### Dataset entries
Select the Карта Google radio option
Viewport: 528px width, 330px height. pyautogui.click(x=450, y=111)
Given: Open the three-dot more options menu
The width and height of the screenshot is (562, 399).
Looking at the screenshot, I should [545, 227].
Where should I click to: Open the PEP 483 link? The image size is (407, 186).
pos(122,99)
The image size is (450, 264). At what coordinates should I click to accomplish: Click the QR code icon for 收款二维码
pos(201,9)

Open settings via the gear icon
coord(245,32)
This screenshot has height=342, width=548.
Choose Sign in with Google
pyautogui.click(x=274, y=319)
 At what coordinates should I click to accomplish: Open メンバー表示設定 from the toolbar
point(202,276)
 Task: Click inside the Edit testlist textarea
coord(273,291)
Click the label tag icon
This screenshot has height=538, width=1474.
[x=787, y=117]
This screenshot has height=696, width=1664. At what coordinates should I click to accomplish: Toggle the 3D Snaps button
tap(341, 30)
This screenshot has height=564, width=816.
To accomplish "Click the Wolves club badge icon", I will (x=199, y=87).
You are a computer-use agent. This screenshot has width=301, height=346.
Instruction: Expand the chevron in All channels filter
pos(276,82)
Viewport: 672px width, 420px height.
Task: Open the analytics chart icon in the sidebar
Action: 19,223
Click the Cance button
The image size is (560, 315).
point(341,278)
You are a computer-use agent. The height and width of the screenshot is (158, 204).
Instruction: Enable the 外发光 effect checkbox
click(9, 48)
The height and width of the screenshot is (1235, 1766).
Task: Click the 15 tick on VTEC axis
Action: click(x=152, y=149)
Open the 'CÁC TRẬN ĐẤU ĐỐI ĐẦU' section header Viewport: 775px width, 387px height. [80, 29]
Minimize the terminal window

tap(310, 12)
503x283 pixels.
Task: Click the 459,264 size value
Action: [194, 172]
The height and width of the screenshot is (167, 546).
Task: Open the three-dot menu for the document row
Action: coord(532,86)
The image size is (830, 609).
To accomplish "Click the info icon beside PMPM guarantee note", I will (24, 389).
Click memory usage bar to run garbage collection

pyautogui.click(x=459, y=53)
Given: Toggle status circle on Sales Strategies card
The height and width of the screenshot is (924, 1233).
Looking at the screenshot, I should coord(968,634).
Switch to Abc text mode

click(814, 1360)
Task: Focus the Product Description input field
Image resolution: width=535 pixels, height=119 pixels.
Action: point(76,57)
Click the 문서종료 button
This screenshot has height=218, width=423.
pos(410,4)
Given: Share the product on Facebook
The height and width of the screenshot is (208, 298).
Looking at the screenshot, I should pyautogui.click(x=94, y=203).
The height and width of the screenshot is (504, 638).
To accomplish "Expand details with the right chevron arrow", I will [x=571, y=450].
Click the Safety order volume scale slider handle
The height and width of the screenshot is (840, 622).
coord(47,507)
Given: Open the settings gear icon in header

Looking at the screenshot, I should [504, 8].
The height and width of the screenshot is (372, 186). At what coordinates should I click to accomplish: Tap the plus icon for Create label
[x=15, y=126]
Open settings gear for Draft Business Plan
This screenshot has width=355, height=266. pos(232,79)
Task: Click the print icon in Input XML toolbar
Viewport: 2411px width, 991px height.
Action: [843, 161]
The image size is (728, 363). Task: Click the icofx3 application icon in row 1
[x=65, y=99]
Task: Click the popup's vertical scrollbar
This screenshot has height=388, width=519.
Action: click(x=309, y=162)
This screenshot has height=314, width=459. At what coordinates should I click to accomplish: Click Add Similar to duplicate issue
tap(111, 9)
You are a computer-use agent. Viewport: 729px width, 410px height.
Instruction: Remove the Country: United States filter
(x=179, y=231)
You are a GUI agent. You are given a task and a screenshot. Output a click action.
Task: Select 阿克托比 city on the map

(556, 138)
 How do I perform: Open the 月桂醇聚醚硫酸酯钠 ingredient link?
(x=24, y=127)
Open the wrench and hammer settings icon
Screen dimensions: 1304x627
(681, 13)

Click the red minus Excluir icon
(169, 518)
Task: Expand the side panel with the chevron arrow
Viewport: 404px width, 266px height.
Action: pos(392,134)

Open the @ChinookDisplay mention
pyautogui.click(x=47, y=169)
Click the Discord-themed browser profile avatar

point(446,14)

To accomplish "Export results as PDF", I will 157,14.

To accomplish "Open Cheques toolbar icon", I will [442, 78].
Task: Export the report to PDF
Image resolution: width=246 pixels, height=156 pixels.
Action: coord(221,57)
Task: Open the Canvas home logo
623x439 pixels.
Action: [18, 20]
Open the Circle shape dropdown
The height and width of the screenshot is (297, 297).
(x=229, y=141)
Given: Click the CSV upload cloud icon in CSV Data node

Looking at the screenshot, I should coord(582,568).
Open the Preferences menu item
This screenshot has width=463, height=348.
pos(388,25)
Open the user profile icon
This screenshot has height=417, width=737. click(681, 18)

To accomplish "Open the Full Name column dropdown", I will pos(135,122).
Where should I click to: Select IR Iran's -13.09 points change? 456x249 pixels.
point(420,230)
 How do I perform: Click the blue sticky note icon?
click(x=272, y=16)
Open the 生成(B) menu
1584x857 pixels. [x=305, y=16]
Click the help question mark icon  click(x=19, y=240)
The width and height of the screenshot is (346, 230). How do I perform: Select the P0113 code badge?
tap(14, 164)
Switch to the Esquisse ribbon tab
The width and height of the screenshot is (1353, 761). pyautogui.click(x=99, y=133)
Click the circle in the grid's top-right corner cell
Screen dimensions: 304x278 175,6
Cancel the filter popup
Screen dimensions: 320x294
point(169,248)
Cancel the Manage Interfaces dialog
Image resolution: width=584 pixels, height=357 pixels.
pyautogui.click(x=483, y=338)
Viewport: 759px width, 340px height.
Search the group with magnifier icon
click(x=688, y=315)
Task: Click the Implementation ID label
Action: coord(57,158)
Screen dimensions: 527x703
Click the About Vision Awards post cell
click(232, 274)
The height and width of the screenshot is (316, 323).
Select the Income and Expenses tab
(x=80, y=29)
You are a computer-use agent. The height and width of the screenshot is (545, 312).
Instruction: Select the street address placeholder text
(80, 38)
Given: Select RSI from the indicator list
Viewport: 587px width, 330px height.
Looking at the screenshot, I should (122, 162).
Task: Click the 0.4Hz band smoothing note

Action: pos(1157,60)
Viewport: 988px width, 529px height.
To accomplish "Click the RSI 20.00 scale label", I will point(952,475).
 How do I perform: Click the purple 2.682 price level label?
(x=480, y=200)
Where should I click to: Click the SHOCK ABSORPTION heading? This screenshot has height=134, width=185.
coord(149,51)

### Objective
Which lines of the items above contain the string "header"? Copy out each such line in full, matching case exactly.

### Task output
Open the 'CÁC TRẬN ĐẤU ĐỐI ĐẦU' section header Viewport: 775px width, 387px height. [80, 29]
Given: Open the settings gear icon in header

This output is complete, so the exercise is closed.